Some say that when we die we come back as something else—a cow, a pig, a roach.  But maybe we come back as mango trees.

“And if my spirit is in a mango tree, maybe people, maybe birds, come to feed off me and I will be satisfied, I will provide.”

Well, that was even stranger than usual, vaguely depressing but uplifting at the same time.  And complicated and maddening.  What did he know about snake spirits, stands of pines.  Not for the first time, I felt that The Creeper could somehow reach out over the airwaves and read minds, see things that he shouldn’t be able to see.  Yet he had enough of the Delphic Oracle in him that I could never find anything concrete that would help to identify him or pin anything on him as precise as a prediction.
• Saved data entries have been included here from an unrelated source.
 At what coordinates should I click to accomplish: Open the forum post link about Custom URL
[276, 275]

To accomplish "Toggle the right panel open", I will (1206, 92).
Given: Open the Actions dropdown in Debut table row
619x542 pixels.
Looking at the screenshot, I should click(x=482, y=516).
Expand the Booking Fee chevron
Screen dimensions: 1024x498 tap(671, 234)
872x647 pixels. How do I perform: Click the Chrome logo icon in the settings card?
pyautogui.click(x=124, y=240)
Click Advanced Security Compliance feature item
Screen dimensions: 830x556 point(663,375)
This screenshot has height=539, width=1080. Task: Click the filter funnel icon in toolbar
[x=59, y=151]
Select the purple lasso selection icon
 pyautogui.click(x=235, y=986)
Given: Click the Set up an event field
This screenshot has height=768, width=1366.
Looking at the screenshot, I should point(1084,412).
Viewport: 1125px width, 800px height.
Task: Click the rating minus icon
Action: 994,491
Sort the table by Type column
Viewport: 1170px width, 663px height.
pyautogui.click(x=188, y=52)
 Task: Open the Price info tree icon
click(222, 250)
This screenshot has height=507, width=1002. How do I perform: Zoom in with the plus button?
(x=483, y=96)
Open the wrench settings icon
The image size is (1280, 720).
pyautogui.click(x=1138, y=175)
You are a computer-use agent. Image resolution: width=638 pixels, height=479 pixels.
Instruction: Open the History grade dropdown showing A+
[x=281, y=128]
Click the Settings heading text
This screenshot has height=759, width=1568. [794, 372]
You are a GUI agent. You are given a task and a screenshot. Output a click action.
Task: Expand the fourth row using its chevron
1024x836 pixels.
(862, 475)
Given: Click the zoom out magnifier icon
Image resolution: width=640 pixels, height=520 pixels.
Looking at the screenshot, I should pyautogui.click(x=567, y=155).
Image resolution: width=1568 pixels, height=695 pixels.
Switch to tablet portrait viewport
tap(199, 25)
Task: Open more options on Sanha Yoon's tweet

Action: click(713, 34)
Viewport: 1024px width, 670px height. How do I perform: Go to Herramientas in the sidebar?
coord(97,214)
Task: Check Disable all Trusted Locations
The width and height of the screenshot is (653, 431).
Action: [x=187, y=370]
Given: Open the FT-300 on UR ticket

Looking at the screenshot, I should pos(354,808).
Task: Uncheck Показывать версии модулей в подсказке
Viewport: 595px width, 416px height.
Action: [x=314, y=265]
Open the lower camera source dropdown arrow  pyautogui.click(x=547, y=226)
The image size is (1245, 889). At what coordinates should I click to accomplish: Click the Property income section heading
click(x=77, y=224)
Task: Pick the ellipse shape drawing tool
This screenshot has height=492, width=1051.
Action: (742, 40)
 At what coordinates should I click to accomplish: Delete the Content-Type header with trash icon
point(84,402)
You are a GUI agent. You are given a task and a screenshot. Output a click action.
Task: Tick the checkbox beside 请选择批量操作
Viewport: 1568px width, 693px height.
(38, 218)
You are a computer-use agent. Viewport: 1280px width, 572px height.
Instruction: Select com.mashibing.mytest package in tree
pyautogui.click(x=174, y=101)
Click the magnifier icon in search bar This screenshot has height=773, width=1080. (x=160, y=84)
Gina’s PT Cruiser was not in the parking lot, but I went in anyway.  Betty was sitting in Gina’s desk, talking on the phone, but she hung up when I entered.

“Hey, Betty,” I said.  “Is Ginette out selling ads?”

“She’s out all right, but out sick,” she said.

“Did she say what was wrong?”

“No, just that she wasn’t feeling well.  Said she’d be in tomorrow.”

“I’ll check back tomorrow, then,” I told her.  Instead, I went across to the Piggly Wiggly and bought two cans of chicken noodle soup and drove across town to Gina’s house.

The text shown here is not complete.